■ TRY IT: Reproduce the top of the data verbatim, through and including the line that contains "Task: Toggle the Installed packages filter".

■ RECORDS SUPPLIED:

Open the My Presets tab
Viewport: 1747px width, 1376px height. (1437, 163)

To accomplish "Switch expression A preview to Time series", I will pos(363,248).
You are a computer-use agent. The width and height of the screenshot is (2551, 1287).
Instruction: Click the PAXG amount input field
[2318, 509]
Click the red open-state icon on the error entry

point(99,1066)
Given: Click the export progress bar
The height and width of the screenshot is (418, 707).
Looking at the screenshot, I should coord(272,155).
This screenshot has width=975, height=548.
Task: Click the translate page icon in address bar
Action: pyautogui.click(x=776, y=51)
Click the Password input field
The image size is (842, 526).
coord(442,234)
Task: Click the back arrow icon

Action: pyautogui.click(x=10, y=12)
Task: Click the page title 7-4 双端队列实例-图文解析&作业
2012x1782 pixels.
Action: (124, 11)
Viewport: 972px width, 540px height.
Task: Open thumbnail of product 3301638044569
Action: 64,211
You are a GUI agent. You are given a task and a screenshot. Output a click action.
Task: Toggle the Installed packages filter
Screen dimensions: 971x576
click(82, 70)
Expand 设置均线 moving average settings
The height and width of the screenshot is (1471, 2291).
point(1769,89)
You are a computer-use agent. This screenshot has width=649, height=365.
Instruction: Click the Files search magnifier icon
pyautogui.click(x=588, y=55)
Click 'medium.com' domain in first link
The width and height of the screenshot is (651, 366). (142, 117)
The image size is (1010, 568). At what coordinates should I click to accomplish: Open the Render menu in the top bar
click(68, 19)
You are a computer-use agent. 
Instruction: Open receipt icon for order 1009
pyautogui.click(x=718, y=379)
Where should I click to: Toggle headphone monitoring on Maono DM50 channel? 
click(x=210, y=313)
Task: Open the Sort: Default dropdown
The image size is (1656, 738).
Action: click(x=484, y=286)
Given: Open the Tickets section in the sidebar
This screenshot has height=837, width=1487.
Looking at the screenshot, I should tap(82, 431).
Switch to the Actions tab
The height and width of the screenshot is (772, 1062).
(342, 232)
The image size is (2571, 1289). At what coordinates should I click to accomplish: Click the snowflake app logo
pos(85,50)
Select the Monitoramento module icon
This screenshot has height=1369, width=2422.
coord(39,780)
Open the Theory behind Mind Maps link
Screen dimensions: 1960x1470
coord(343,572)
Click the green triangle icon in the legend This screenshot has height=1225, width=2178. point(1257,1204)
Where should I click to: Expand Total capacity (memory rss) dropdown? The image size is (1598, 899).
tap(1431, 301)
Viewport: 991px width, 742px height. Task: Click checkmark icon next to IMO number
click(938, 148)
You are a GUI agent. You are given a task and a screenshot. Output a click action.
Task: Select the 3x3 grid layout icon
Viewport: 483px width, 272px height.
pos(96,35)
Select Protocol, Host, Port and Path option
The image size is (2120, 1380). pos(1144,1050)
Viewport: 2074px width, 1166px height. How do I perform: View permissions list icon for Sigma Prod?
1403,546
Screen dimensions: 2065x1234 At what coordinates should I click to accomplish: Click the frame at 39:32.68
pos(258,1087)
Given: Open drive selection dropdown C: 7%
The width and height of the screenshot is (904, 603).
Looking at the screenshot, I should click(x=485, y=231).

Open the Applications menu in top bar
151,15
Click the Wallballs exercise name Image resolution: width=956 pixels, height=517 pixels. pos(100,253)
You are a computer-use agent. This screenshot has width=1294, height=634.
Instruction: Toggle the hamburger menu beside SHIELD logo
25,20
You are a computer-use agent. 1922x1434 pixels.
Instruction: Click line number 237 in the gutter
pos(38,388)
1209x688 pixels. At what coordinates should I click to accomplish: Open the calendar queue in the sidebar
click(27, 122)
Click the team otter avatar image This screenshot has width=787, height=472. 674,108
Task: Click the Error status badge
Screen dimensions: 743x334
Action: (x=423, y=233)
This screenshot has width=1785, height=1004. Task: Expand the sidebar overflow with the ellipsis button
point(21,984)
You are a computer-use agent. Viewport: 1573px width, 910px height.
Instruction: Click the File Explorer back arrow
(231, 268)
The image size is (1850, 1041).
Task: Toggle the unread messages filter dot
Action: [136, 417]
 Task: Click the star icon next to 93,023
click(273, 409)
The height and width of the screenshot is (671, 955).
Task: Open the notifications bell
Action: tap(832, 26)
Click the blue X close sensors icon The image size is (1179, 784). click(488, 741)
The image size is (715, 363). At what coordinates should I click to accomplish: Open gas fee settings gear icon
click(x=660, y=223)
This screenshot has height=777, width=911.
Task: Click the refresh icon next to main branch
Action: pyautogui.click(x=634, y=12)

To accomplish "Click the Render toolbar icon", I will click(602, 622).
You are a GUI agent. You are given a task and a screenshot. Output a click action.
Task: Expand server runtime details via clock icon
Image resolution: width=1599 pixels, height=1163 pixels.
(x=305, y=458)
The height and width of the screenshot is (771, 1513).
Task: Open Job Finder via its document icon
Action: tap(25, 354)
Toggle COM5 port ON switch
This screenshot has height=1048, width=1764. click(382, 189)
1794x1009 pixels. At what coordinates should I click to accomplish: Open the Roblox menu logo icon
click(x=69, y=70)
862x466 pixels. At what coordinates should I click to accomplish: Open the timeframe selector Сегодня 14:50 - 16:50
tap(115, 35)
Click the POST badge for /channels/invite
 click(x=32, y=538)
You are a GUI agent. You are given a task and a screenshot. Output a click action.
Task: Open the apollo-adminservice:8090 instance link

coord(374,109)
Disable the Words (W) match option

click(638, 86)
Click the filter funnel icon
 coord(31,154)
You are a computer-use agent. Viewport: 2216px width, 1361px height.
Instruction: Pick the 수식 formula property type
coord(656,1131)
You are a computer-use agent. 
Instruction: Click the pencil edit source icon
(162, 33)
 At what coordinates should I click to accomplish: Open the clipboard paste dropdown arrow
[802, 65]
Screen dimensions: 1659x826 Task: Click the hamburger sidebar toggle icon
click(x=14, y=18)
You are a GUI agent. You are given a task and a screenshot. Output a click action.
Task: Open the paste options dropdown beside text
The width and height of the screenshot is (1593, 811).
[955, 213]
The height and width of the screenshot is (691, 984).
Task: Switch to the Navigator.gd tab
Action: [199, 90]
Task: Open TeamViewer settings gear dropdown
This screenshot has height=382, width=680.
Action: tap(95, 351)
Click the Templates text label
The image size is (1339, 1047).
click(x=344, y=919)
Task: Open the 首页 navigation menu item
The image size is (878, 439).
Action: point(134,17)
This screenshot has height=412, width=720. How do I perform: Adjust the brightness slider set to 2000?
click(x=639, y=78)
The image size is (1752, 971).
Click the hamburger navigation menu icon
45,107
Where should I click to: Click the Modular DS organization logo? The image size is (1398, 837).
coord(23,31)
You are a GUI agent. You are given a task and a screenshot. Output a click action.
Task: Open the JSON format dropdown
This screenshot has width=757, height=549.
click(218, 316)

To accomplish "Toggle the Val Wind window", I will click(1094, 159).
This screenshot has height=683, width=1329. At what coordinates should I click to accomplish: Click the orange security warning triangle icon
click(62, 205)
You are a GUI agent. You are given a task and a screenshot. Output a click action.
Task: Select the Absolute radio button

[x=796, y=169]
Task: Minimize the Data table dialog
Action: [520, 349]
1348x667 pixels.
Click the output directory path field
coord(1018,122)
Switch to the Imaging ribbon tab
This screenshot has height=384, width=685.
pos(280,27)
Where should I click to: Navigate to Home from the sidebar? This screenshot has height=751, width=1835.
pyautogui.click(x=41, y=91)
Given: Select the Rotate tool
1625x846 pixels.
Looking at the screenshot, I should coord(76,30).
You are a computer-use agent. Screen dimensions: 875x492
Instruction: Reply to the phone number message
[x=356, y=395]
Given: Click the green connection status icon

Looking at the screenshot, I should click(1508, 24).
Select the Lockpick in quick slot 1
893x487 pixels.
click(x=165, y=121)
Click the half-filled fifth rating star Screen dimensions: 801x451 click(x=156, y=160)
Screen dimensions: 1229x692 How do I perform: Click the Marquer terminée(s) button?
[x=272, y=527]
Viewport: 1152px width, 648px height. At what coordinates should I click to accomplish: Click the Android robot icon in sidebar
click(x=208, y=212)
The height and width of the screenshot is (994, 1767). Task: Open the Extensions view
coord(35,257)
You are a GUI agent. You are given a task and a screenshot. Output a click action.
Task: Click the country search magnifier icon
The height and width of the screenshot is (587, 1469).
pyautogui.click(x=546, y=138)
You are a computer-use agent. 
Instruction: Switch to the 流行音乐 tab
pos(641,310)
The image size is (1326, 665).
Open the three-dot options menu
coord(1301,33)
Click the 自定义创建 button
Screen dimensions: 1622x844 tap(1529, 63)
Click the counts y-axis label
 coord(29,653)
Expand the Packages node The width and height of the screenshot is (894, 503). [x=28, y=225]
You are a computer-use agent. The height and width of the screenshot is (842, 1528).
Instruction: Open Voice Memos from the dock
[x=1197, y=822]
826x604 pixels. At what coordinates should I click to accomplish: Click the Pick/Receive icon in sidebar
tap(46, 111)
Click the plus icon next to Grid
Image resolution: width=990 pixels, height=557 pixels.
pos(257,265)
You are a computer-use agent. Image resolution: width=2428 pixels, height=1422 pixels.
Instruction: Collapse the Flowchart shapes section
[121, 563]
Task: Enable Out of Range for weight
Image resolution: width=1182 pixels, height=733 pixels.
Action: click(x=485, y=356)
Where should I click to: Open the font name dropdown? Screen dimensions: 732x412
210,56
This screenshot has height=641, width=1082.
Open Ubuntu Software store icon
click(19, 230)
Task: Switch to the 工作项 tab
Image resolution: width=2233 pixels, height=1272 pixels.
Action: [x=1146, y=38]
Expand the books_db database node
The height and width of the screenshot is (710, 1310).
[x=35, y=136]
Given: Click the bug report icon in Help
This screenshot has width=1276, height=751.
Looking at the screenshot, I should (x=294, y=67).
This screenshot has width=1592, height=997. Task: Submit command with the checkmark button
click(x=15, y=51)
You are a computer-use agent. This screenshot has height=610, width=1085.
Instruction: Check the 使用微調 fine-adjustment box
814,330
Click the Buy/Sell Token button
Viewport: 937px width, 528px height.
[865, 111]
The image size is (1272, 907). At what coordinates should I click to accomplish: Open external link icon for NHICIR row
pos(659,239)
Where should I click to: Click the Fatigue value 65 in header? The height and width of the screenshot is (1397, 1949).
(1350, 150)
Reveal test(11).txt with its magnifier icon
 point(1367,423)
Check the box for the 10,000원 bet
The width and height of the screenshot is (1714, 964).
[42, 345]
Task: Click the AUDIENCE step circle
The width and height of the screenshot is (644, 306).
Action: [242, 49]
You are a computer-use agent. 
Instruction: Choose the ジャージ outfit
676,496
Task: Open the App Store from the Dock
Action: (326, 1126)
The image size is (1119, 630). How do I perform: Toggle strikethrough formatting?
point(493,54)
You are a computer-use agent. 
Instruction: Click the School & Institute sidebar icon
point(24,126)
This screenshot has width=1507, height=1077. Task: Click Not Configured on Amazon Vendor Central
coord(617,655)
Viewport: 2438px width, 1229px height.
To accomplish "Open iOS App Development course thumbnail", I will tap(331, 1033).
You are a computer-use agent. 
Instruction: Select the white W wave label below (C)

■ THE ANSWER:
Open the My Presets tab
Viewport: 1747px width, 1376px height. (1437, 163)

To accomplish "Switch expression A preview to Time series", I will pos(363,248).
You are a computer-use agent. The width and height of the screenshot is (2551, 1287).
Instruction: Click the PAXG amount input field
[2318, 509]
Click the red open-state icon on the error entry

point(99,1066)
Given: Click the export progress bar
The height and width of the screenshot is (418, 707).
Looking at the screenshot, I should coord(272,155).
This screenshot has width=975, height=548.
Task: Click the translate page icon in address bar
Action: pyautogui.click(x=776, y=51)
Click the Password input field
The image size is (842, 526).
coord(442,234)
Task: Click the back arrow icon

Action: pyautogui.click(x=10, y=12)
Task: Click the page title 7-4 双端队列实例-图文解析&作业
2012x1782 pixels.
Action: (124, 11)
Viewport: 972px width, 540px height.
Task: Open thumbnail of product 3301638044569
Action: 64,211
You are a GUI agent. You are given a task and a screenshot. Output a click action.
Task: Toggle the Installed packages filter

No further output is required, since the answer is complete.